Née de parents instituteurs en 1909 dans une famille ajaccienne « républicaine », « Lella » est la troisième de cinq enfants. Elle est « vive, joyeuse rieuse » et « aime la vie, la joie, l’amitié, le rire et les jeux (...), travaille bien à l’école ; lit beaucoup », témoignent ses proches. Devenue une « belle fille » au regard « direct et chaud », et « le contact facile », la jeune femme termine ses études secondaires au collège du Luc, dans le Var, puis, ses baccalauréats réussis en poche, obtient une bourse pour le lycée Longchamp de Marseille. Alors que ses parents la voient déjà à Normale Sup’, Vincentella sait ce qu’elle veut : ce sera dentiste.

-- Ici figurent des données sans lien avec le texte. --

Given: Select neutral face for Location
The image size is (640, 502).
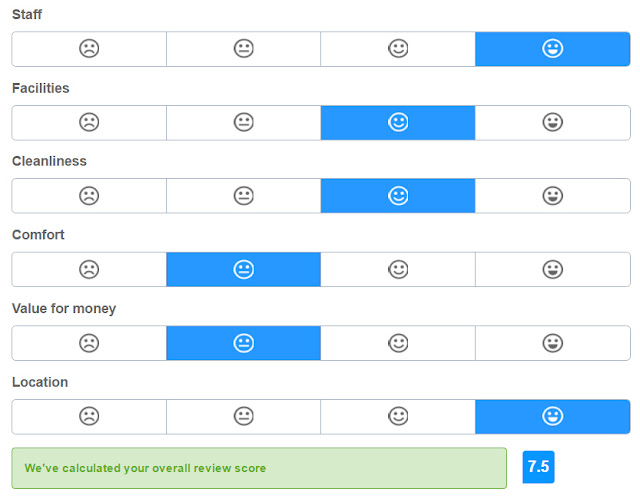Looking at the screenshot, I should (x=244, y=416).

Elle monte à Paris poursuivre sa formation. Et c’est tout naturellement qu’elle adhère aux Jeunesses communistes à 21 ans. Celle qui se fait désormais appeler Danielle, rencontre son futur mari, étudiant en droit, Laurent Casanova, et le convainc d’adhérer au PCF. Le VIIIe congrès réuni à Marseille en 1936 charge cette féministe convaincue de créer l’Union des jeunes filles de France (UJFF). Le but : « Lutter contre les discriminations sociales dont sont doublement victimes les filles des milieux populaires et les sortir du ghetto où la société les enferme », explique Raymond Bizot dans la Marseillaise du 9 mars dernier. « La conquête du bonheur est pour la femme liée à son libre épanouissement dans la société, cet épanouissement est une condition nécessaire du développement du progrès social », déclarera lors du congrès Danielle Casanova.

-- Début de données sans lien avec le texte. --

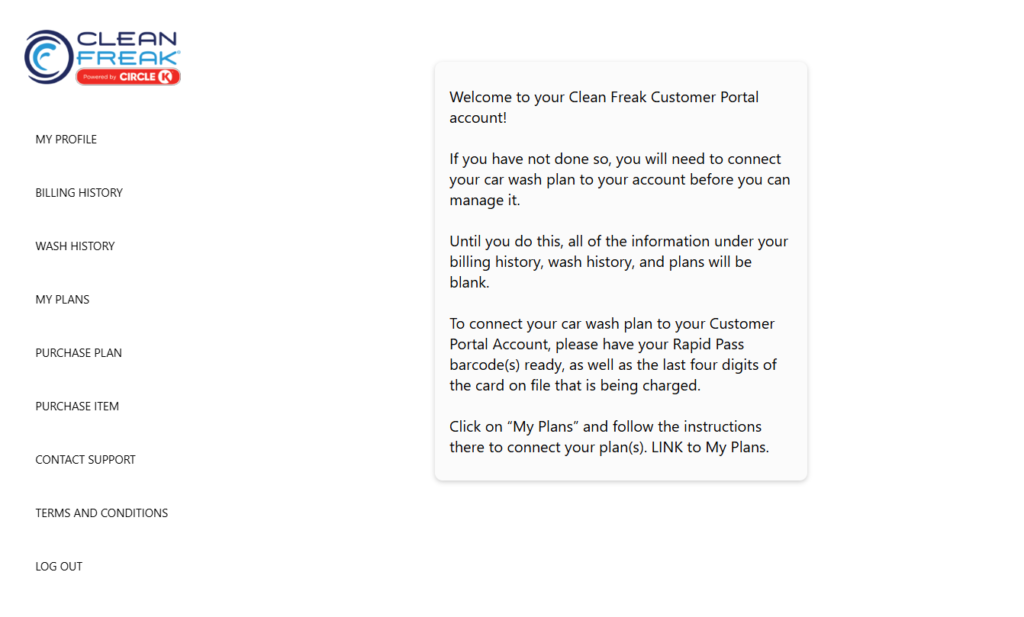Click the quoted “My Plans” text in the instructions
Screen dimensions: 1024x617
tap(543, 426)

Croire à la victoire jusqu’au bout Vient le temps de la clandestinité lorsque le PCF est interdit en septembre 1939. Son mari est mobilisé. Mais Danielle s’est préparée à la lutte contre le fascisme qui « partout où il a passé, (...) a apporté la servitude et semé la mort (…) », constate-t-elle dès la défaite des Républicains espagnols. Elle réaffirme son engagement : « Comme nos aînés de 1792, nous connaissons notre devoir et nous le remplirons. » La jeune résistante assure la liaison entre les différents organes de décision du parti dont les membres sont éparpillés aux quatre coins de la France. Elle monte des comités féminins, fonde un titre clandestin, La Voix des femmes, participe aux manifestations du 8 novembre 1940, lorsque la jeunesse appelle à la mobilisation devant la tombe du Soldat inconnu.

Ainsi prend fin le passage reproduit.